The above questions, by asking what, if anything, Home Affairs/ABF/Serco themselves have done to prevent or control criminal activity in IDFs, go to their credibility and bona fides. Do they want to curb criminality, or do they just want to get a phone confiscation power?

As to claim No. 1 about detainees’ “criminal character”, Minister Tudge, in closing the House debate on September 2, defined “a large proportion” and “criminal histories” as follows:

“More than 70 per cent of the 1,558 [detainees] are in detention centres today because they are being evicted from the country under section 501 [of the Migration Act], and that only occurs when … foreigners … have very serious criminal records. … They’ve … [been] in prison in Australia for a year or more, and hence we … cancel their visa and [deport] them.”

Mr Tudge’s “1,558” was out by 100. Table 2 of the monthly Home Affairs/ABF Immigration and Community Detention Statistics Summary, dated May 31, 2020, shows a total of 1,458. But Mr Tudge’s “over 70%” assertion seems more gross exaggeration than minor slip. Table 2 says only 675 detainees of the 1,458 total were “Section 501 visa cancellations”. Thus, only 46.3% (at most) faced deportation for “serious criminal records”. (Was Mr Tudge misleading the Parliament? That’s an offence for which, decades ago, minsters were routinely sacked.)

Home Affairs/ABF must be asked to clarify thus: “As at May 31, 2020, how many (and what percentage of) IDF detainees had been found guilty in Australia of any criminal offence/s for which they’ve served a total of 12 months or more of imprisonment (the 501 benchmark)?” But the fact that X number and percentage of detainees have spent 12 months or more in jail does not prove that any is a permanent criminal. Claim No. 1 is just a gratuitous smear.

As to claim No. 2’s various examples, David Prince’s demands for data need actioning, via a generic sequence of questions such as:

“(1) Within the past financial year, how many instances of egregious activity X [as specified] have occurred, involving misuse of an internet-capable device by (a) a detainee, (b) an ABF or Serco staff member, or (c) another category of person or party (please specify)?
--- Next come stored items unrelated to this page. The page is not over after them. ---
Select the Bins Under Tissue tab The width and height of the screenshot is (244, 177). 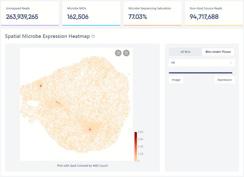[218, 52]
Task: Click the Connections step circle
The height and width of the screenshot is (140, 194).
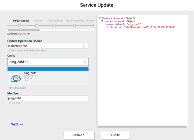Action: [x=54, y=26]
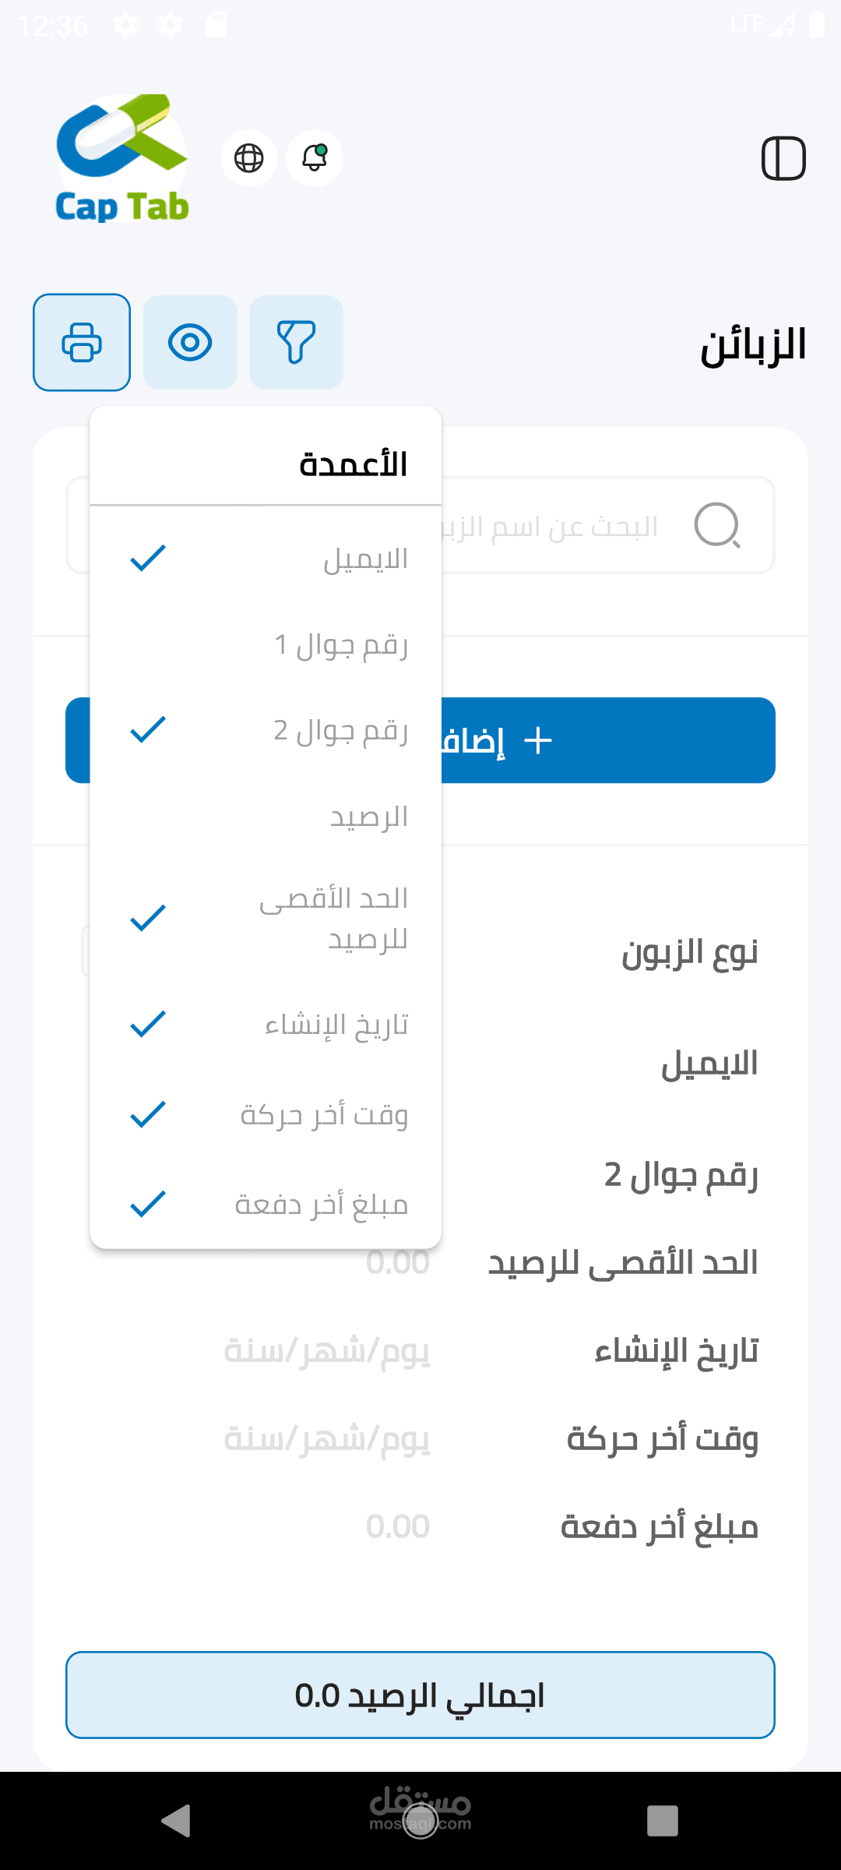841x1870 pixels.
Task: Click the اجمالي الرصيد total button
Action: (x=421, y=1695)
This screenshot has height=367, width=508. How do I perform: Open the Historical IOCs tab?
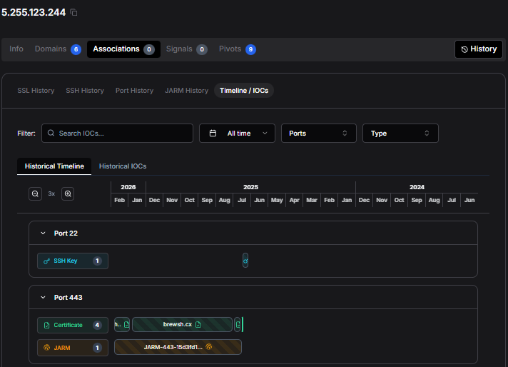click(123, 166)
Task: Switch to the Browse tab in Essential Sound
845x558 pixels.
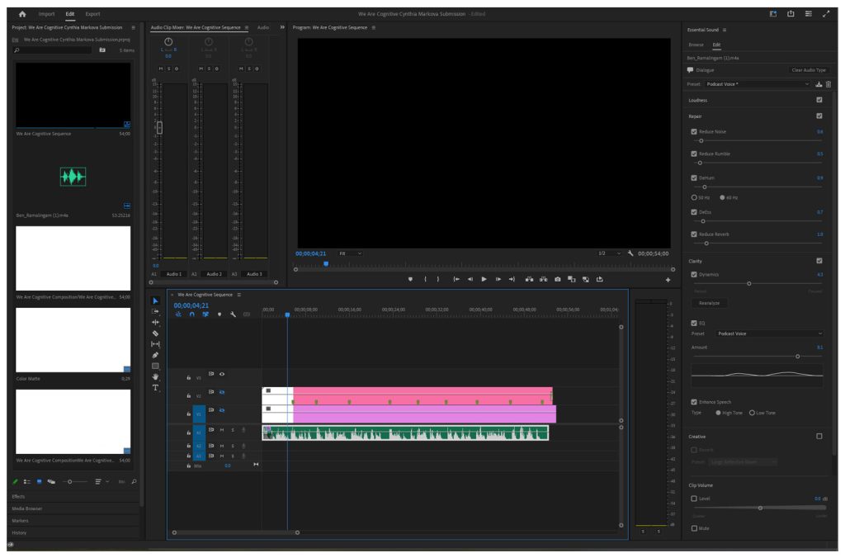Action: coord(696,45)
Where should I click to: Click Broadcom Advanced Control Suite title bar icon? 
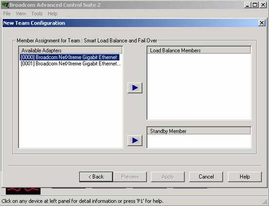tap(5, 5)
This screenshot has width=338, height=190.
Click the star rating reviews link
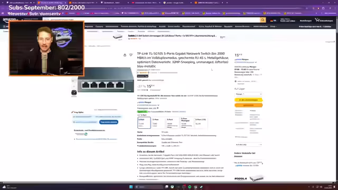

(2) What, if any, legislative offence provision was apparently contravened by each instance?

(3) In relation to each instance: (a) what did ABF itself do (or direct/allow Serco to do) to deal with it? (b) Did ABF seek to involve any law enforcement body/ies? (c) If not, why not? (d) If so, which law enforcement body/ies, and with what outcome/s?”
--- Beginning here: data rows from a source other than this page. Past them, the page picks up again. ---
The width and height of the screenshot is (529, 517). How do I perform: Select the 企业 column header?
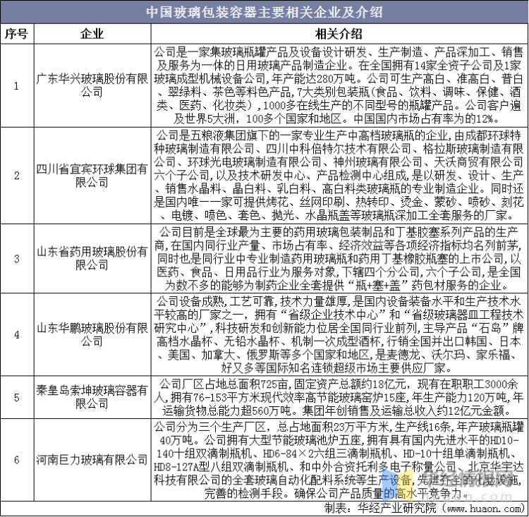(x=92, y=34)
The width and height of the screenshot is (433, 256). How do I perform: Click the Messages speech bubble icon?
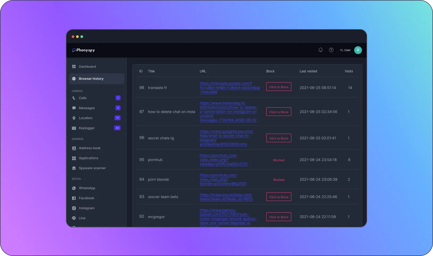click(74, 108)
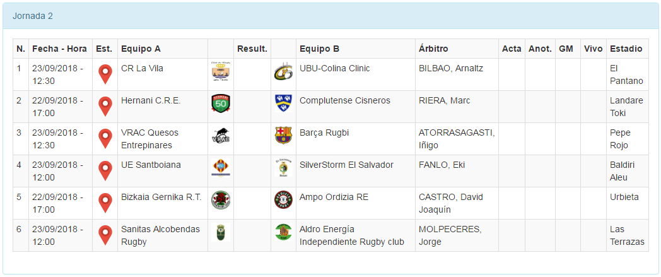This screenshot has width=661, height=277.
Task: Open map pin for CR La Vila match
Action: click(105, 73)

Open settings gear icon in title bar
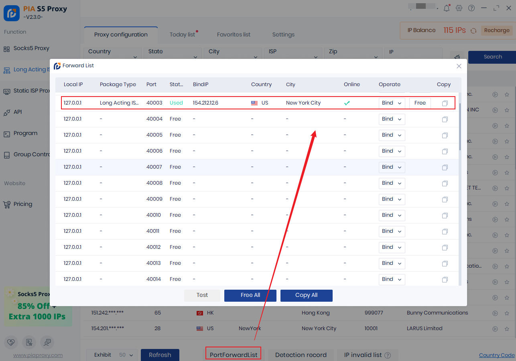pyautogui.click(x=459, y=8)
I add two provisos in relation to allegedly threatening and intimidating social media posts. First, a new question (3) should be inserted:

“(3) What percentage of posts were associated with guard behaviour that appeared to involve a breach of the Home Affairs code of conduct?”
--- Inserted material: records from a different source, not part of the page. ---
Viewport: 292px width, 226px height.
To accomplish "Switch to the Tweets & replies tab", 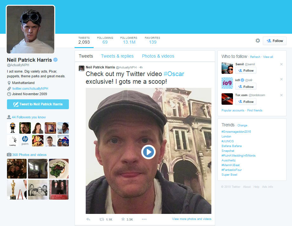I will 117,56.
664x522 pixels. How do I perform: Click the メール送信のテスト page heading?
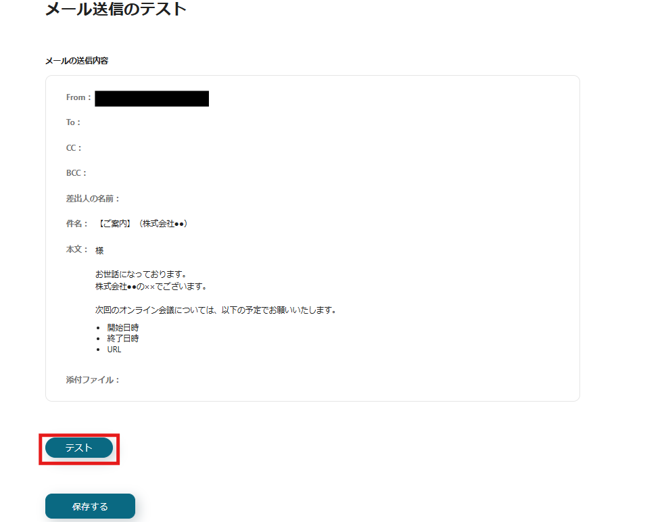click(x=116, y=9)
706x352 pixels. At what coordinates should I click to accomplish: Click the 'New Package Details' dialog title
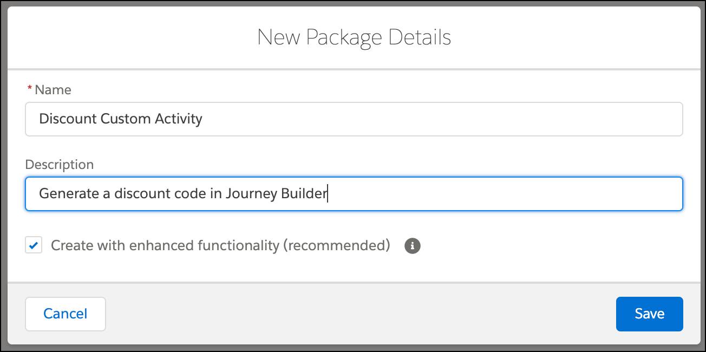tap(354, 37)
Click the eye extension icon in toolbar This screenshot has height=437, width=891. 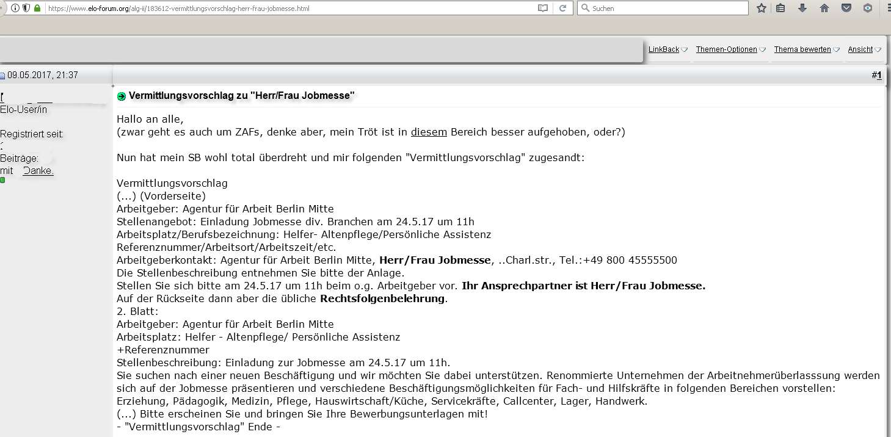(x=868, y=9)
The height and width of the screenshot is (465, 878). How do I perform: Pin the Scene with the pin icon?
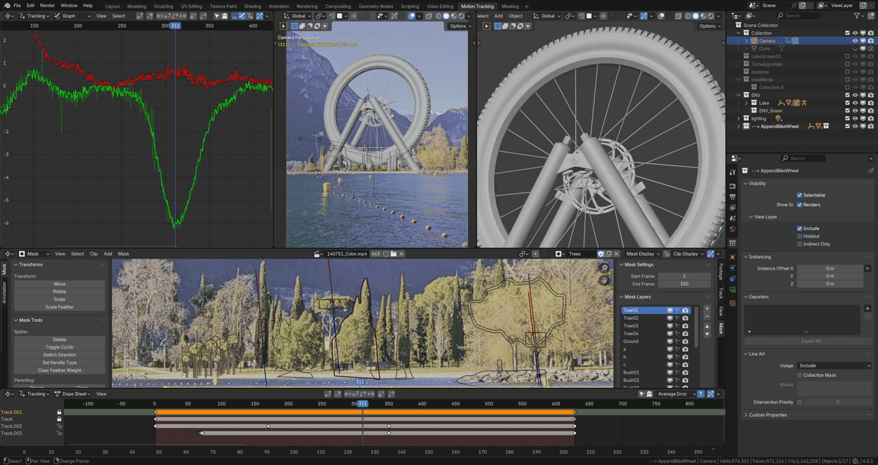pyautogui.click(x=793, y=5)
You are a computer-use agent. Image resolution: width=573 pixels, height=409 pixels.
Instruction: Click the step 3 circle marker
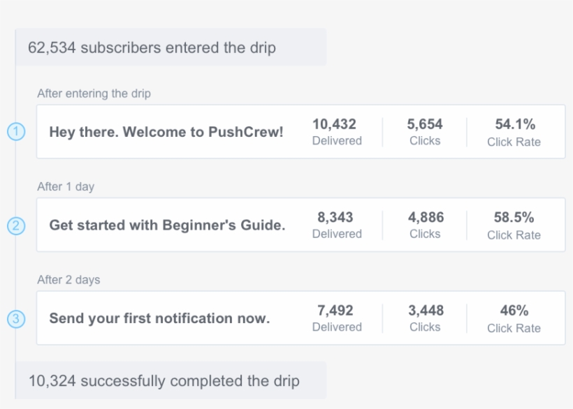[x=16, y=319]
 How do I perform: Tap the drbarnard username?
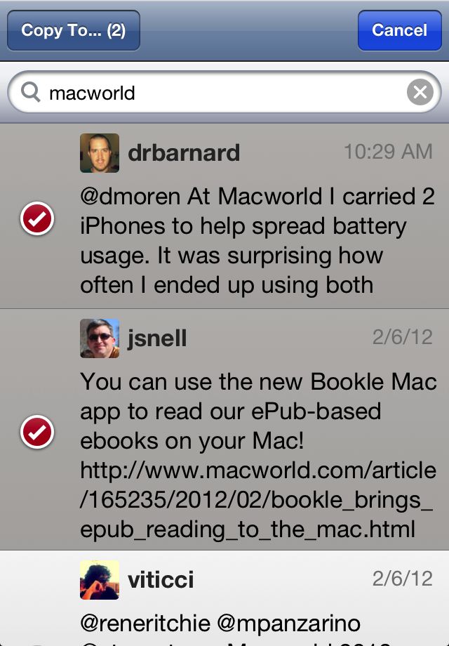tap(184, 153)
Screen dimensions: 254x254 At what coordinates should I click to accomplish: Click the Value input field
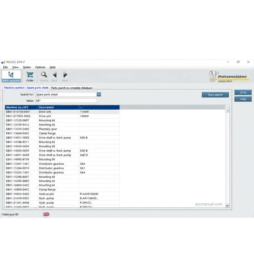[x=66, y=101]
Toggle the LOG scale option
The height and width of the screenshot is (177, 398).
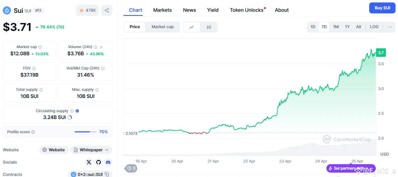click(x=374, y=27)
Secondly, existing question (3) should be replaced by a new question (4):

“(4) Since ‘using a mobile phone or an internet capable device in a way that a reasonable person would regard as being menacing, harassing or offensive’ is an offence under section 474.17 of the Criminal Code Act 1995 (Cth), (a) were the Australian Federal Police asked to investigate and, if apt, prosecute? (b) if so, with what outcome/s? (c) if not, why not?”

(If not, and if no good reason is given: ‘methinks thou doth protest too much.’)

If Mr Dutton genuinely wants to stamp out all allegedly unlawful intimidation, he can slash the rate of inter-IDF transfers: 8,000 forced movements (some being deportations) occurred between July 2017 and May 2019 (SMH, 7/9/19). Most such transfers put detainees’ psychological health at serious risk – a prima facie criminal offence by Home Affairs/ABF against the WHS Act. More precisely, there seems to have been a pattern of apparently industrial-scale breaches of the section 19(2) duty to pro-actively and preventatively safeguard each detainee’s health.

Dutton’s trampling elephant can’t credibly squeal about intimidation by a detainee mouse.

In conclusion, I invite readers to look again at Tudge’s three claims, then ask: “Do I detect the nub of an authentic, reasoned case – or a beat-up ‘justifying’ a Bill that could prevent footage of apparent Serco guard law-breaking from reaching the people of Australia and the world?”